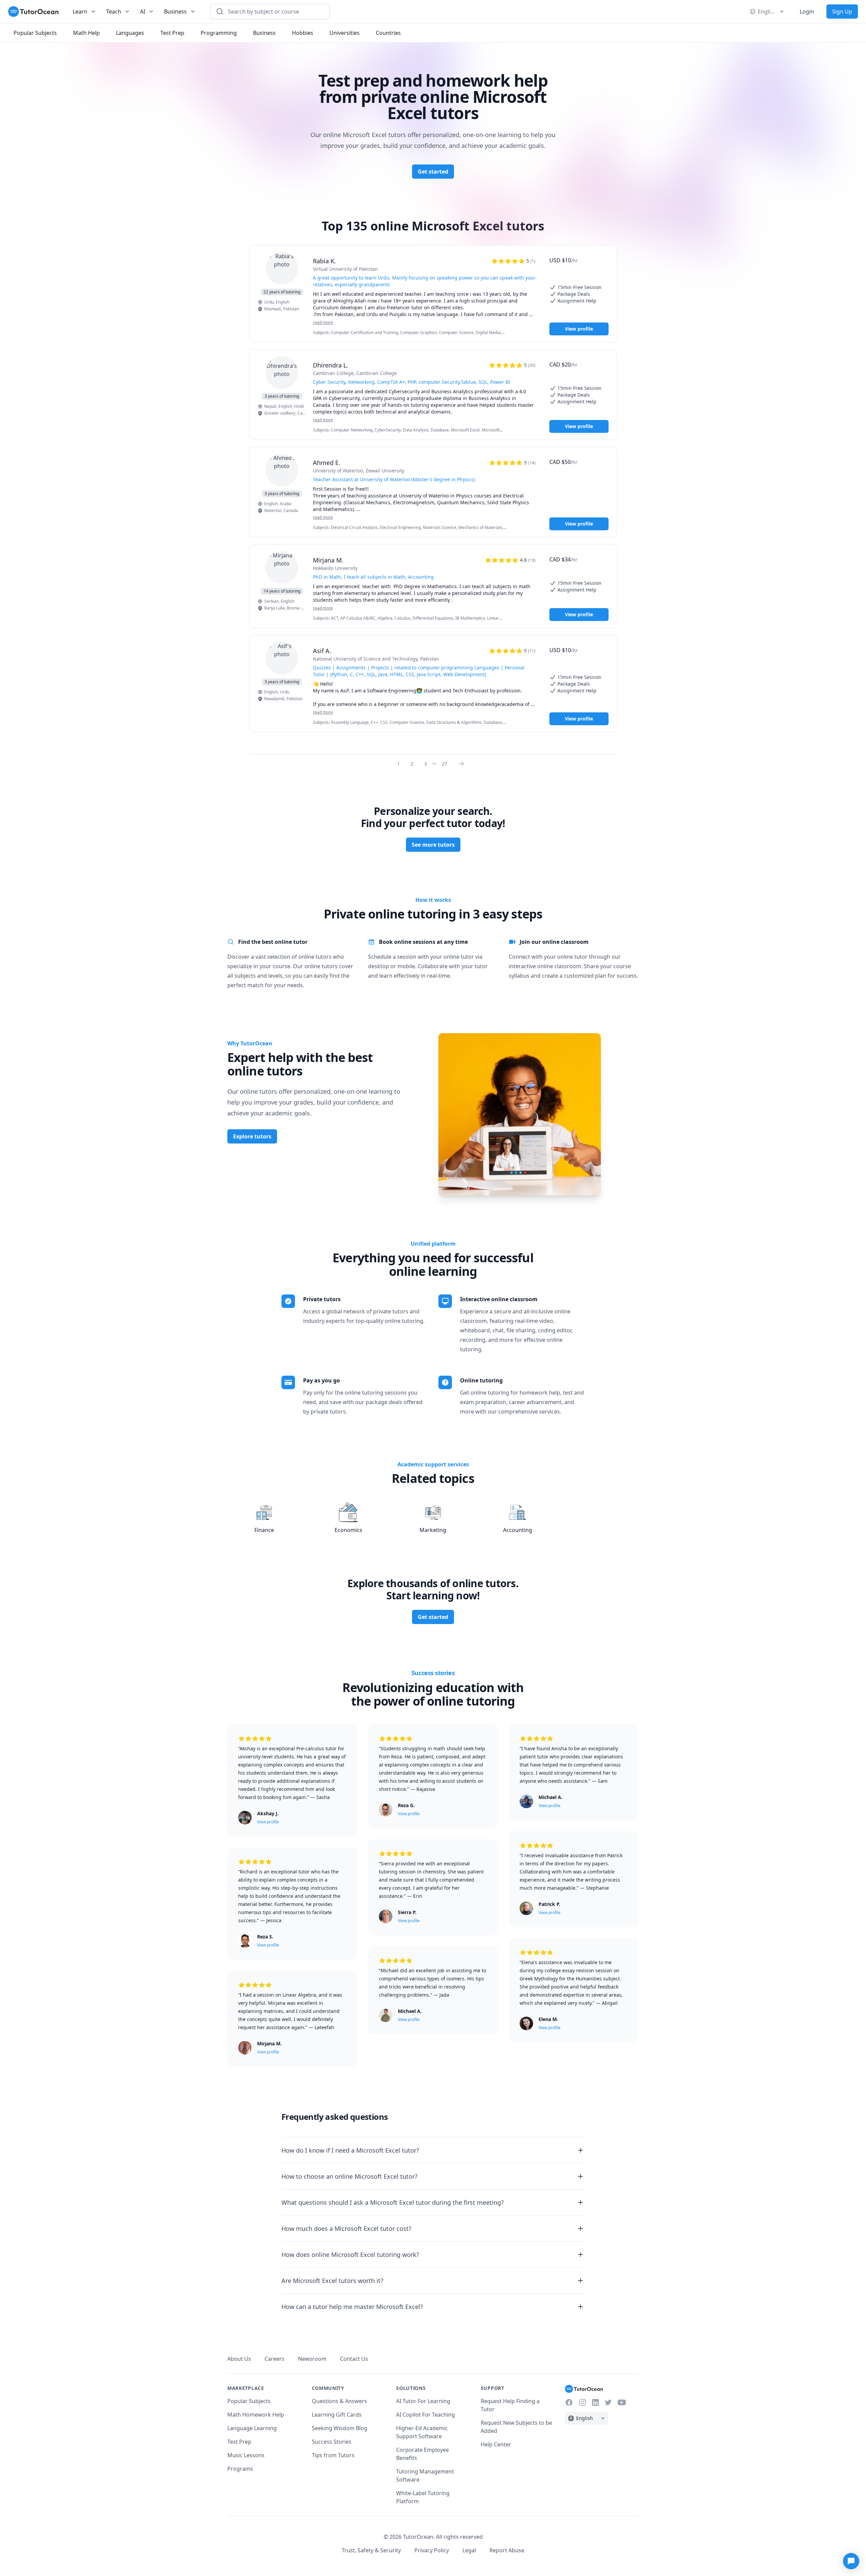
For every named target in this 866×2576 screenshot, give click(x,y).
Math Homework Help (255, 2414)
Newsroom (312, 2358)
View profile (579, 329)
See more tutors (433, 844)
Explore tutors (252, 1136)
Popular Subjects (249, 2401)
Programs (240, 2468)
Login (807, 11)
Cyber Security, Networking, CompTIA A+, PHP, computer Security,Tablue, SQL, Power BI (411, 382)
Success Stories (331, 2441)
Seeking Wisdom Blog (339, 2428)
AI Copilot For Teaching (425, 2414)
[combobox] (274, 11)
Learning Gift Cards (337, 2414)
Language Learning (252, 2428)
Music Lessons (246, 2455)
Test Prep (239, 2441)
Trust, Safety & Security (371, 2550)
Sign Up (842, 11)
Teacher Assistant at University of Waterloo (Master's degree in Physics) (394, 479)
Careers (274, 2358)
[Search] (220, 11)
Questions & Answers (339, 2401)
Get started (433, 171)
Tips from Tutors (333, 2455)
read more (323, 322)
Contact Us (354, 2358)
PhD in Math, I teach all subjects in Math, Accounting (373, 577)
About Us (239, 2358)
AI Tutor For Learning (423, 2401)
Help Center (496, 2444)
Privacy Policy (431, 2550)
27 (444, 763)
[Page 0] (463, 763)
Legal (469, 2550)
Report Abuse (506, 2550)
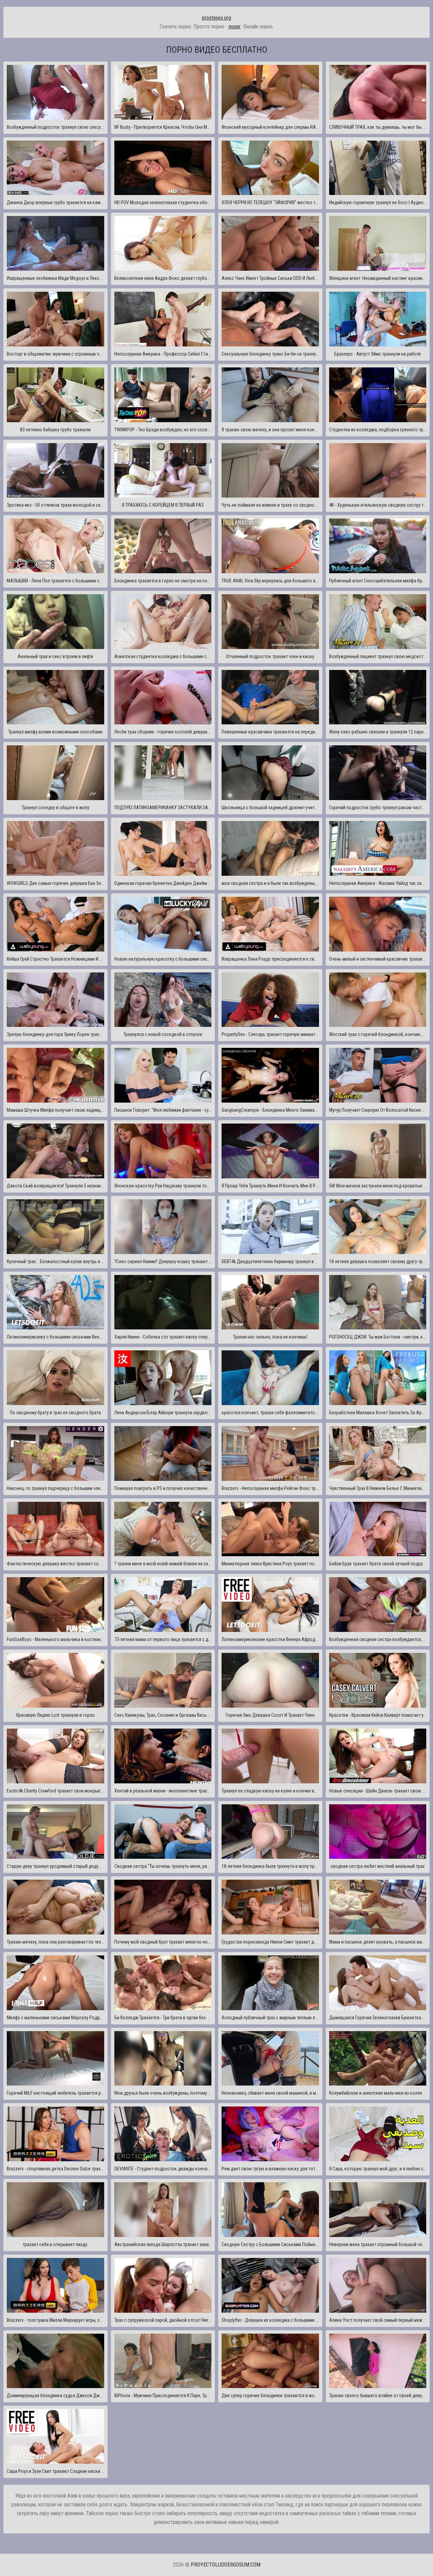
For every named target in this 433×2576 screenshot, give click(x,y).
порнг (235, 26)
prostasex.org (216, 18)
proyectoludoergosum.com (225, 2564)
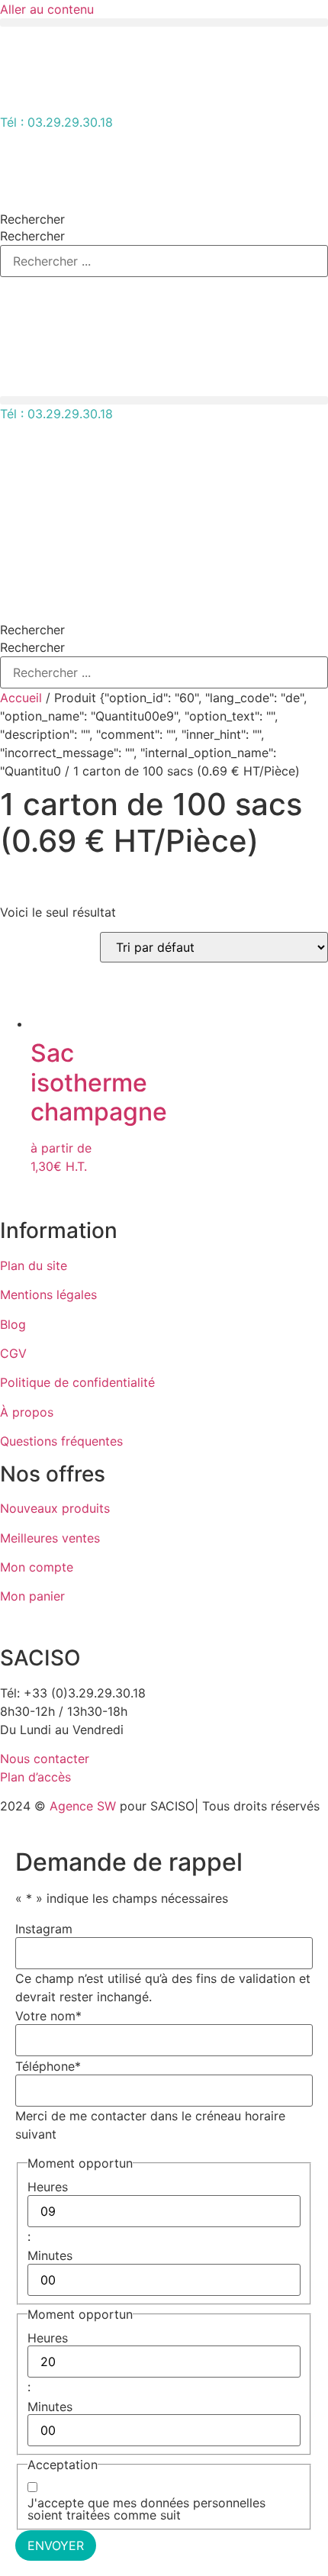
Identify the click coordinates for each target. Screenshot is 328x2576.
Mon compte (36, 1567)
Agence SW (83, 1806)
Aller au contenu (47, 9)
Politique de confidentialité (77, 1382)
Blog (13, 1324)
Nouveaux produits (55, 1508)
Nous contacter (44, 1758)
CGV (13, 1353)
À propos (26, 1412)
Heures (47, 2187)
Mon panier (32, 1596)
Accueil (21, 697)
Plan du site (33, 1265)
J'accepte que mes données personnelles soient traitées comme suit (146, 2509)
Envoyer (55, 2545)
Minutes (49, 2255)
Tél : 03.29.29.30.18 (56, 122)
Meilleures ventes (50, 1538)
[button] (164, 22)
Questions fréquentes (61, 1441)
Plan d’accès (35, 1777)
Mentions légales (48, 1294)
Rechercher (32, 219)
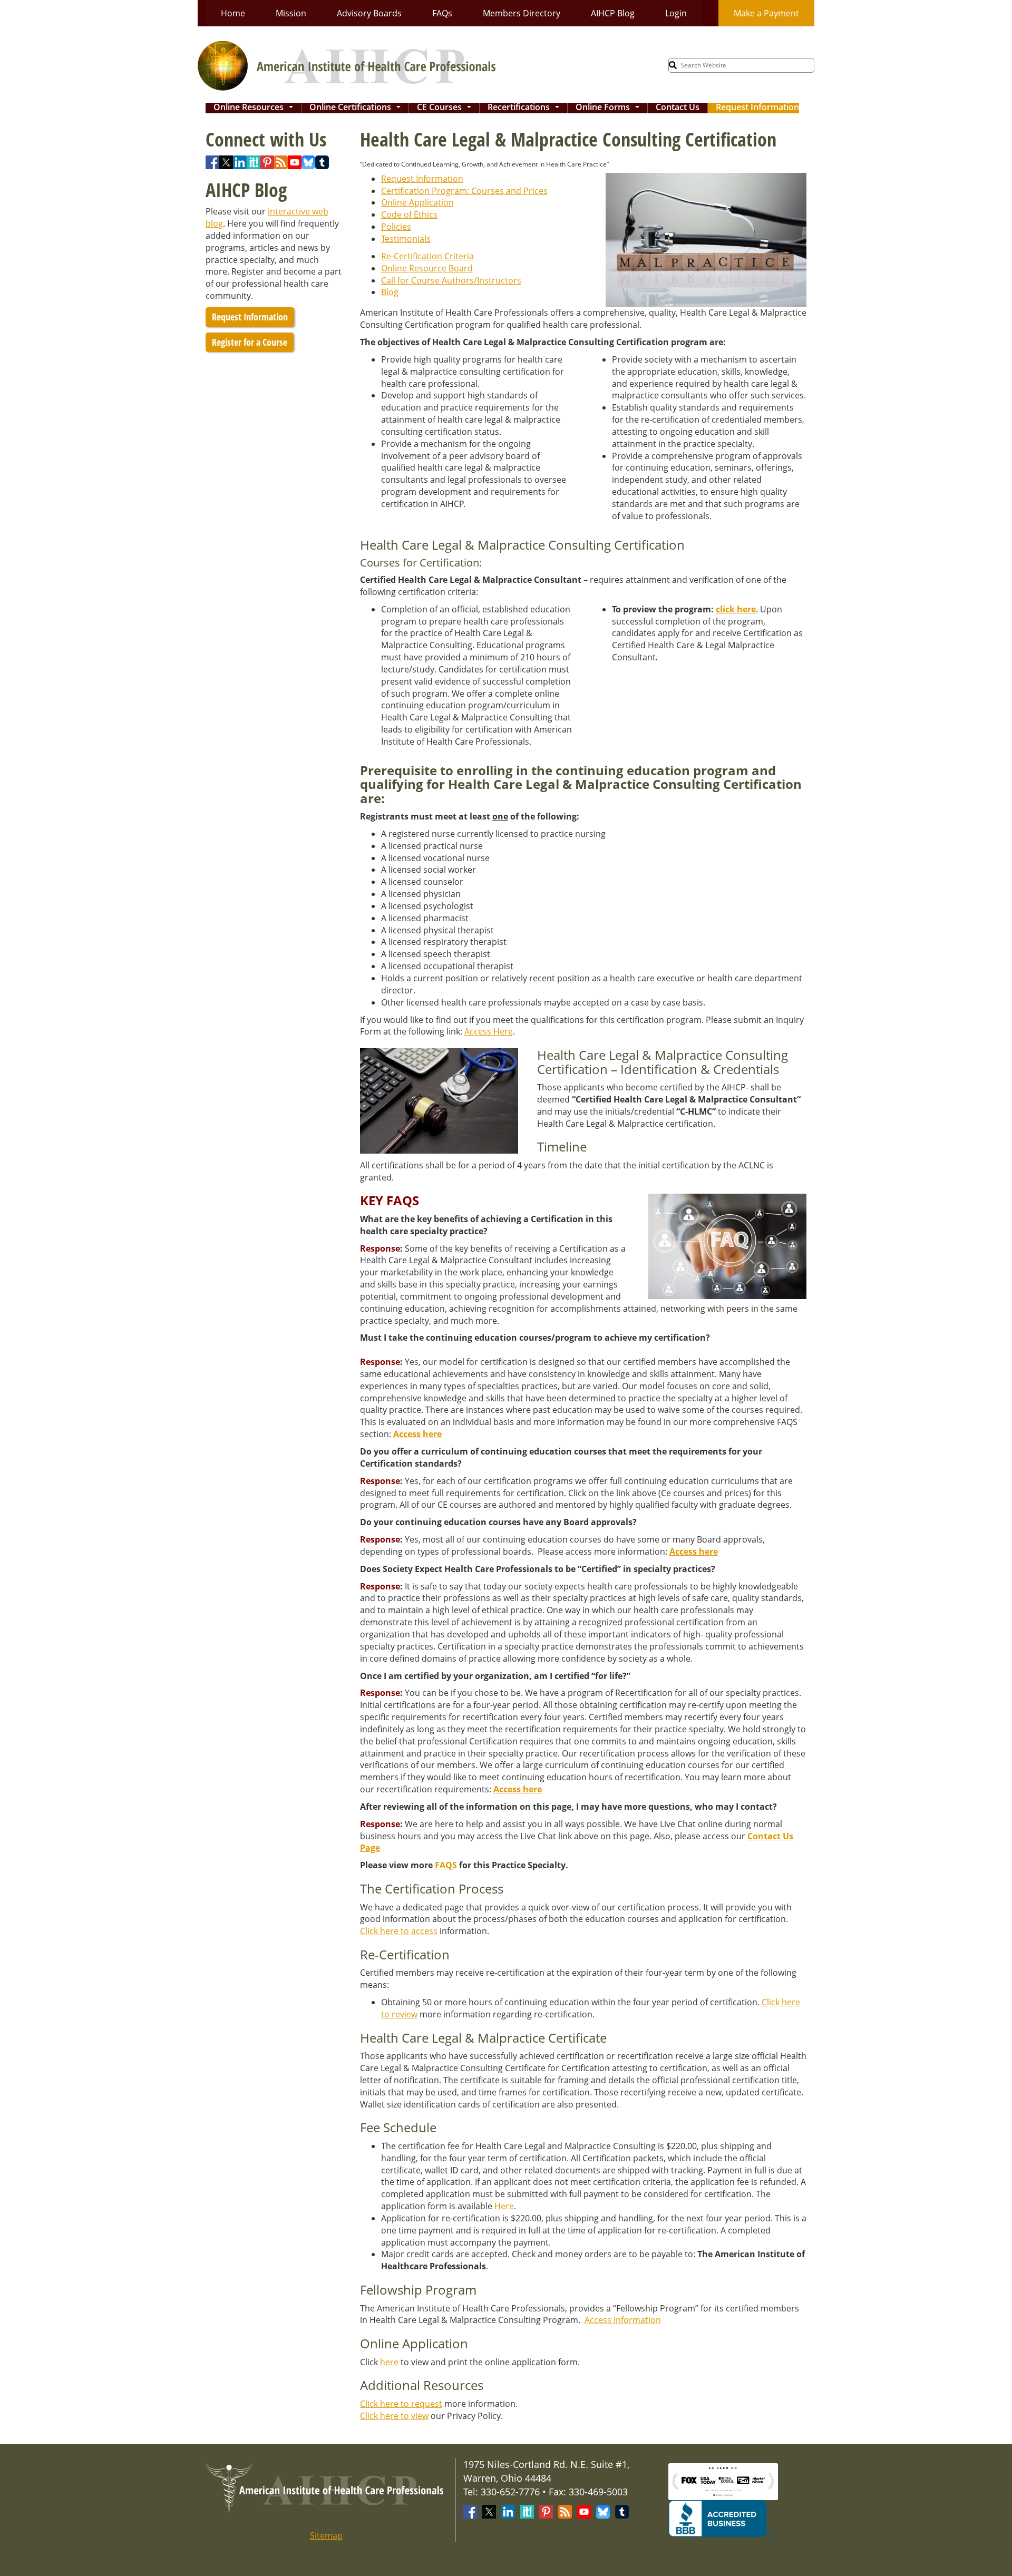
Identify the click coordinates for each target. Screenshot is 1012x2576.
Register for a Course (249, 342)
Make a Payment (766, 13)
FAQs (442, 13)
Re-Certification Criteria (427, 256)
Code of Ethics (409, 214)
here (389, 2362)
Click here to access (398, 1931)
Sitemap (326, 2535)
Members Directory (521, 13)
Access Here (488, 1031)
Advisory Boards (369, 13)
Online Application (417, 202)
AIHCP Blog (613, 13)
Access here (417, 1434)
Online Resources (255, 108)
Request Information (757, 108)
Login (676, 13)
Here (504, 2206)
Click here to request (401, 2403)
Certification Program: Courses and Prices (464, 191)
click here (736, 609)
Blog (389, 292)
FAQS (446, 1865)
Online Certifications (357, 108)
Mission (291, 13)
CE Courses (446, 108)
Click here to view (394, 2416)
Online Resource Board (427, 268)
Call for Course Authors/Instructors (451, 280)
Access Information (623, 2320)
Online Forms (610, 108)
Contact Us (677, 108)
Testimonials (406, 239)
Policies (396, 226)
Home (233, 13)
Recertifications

************

> **WORK INSTRUCTIONS**
Would you filter the entries above and keep each line that has the word "named"?

> **OUTPUT FOR THIS TASK**
For every named target in this 866×2576 screenshot, give click(x,y).
For every named target in this 433×2576 screenshot, give click(x,y).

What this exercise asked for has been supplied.